Structured data lets you enhance your search listings in several ways: Think Knowledge Graph panels and rich snippets. The latter can increase your listings’ CTR(click-through rate) by 30 percent. Multiple real-life experiments show an increase in clicks boosts rankings.
3. Survival of the Fastest:
Speed is big. Not only is it a ranking signal; it’s a major UX factor. UX, in turn, impacts rankings. It’s a loop of sorts!
But how fast is fast, exactly? Google expects pages to load in under three seconds. Here’s what you can do to get there.
4. Relevance 2.0:
Increasingly, it’s getting harder to convince Google you have great content when you really don’t (and easier to get penalized for trying). There are a number of ways Google assesses content quality, one of them being Latent Semantic Indexing. By looking at billions of pages and terms used in them, Google learns which terms are related and builds expectations as to the terms that are likely to appear in a given context. This helps Google decide whether a piece of content is “comprehensive.”
With RankBrain, Google may further analyze the best-performing search results (according to Google’s user satisfaction metrics) and look for similarities between them. These shared features, such as usage of certain terms, may become query-specific ranking signals for the given search term.
5. Voice Search is the Real Deal:
Still skeptical about voice search? Consider this: Google reports that 55 percent of teens and 40 percent of adults use voice search daily; and, according to Google’s Behshad Behzadi, the ratio of voice search is growing faster than type search. Voice search calls for a whole new keyword research routine: Voice searchers use normal, conversational sentences instead of the odd-sounding query lingo.
6. Mobile is unignorably Big:
With the rise of voice search, over half of Google searches coming from mobile devices, the impending mobile-first index, and mobile-friendliness being a ranking factor, you simply can’t afford to ignore mobile SEO anymore.
7. Linkless Backlinks:
For years, links have been the trust signal for search engines — one that SEOs spent the most time on optimizing (and often manipulating). But times are changing, and linkless mentions may be becoming an off-page signal of equal weight.
Search engines can easily associate mentions with brands and use them to determine a site’s authority. Duane Forrester, formerly senior product manager at Bing, confirmed that Bing is already using unlinked mentions for ranking. This patent and many SEO experts’ observations are reason enough to believe that Google may be doing this too.

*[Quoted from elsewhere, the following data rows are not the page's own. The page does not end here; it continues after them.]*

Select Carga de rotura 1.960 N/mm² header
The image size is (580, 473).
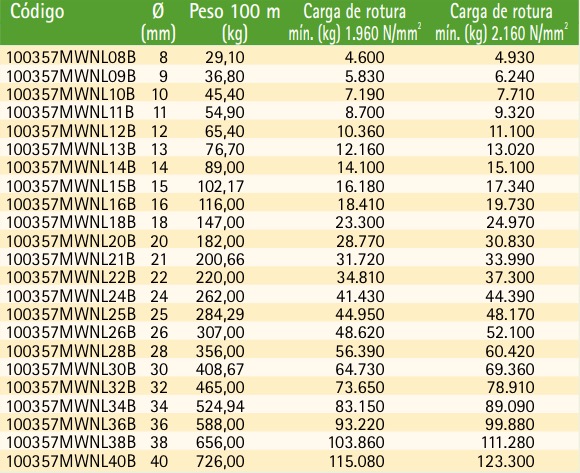[354, 23]
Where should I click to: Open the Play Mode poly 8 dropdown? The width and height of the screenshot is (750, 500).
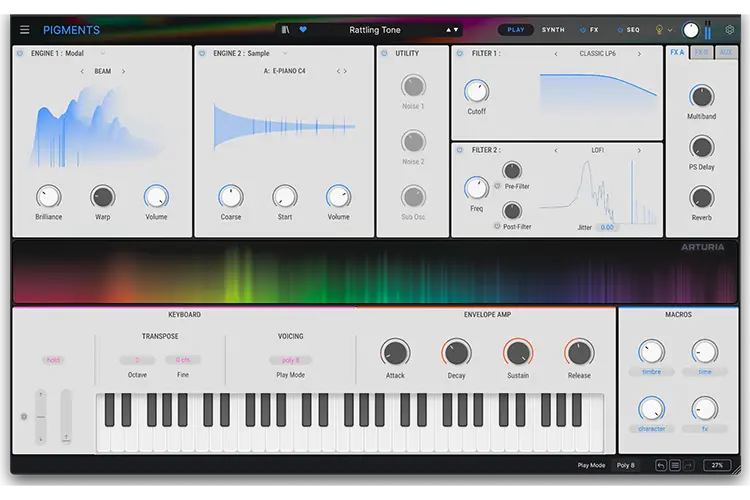[x=290, y=360]
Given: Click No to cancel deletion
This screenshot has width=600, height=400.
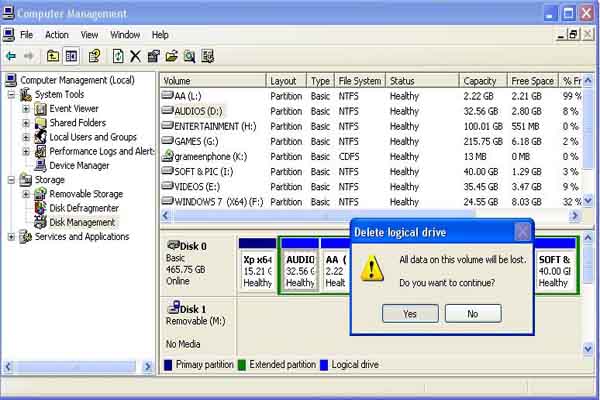Looking at the screenshot, I should coord(472,313).
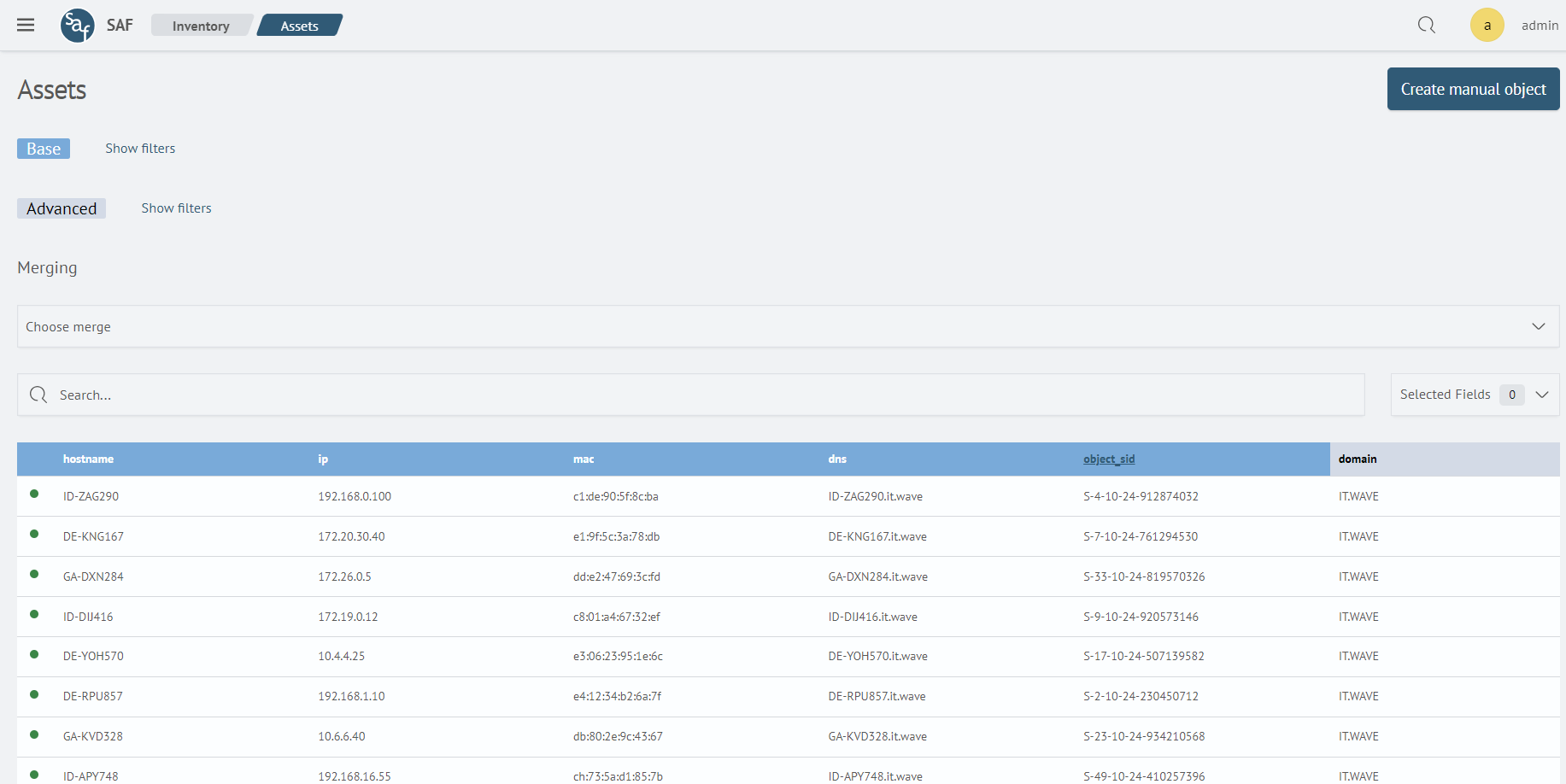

8. An Increasingly Personalized SERP
Personalized search results aren’t just based on the traditional ranking factors, but also on the information about the user (such as their location, search history or interests).
Google, Bing and Yahoo all personalize their search results in multiple ways. Back in 2011, an experiment showed that over 50 percent of Google searches were being personalized; that number has likely only gone up since.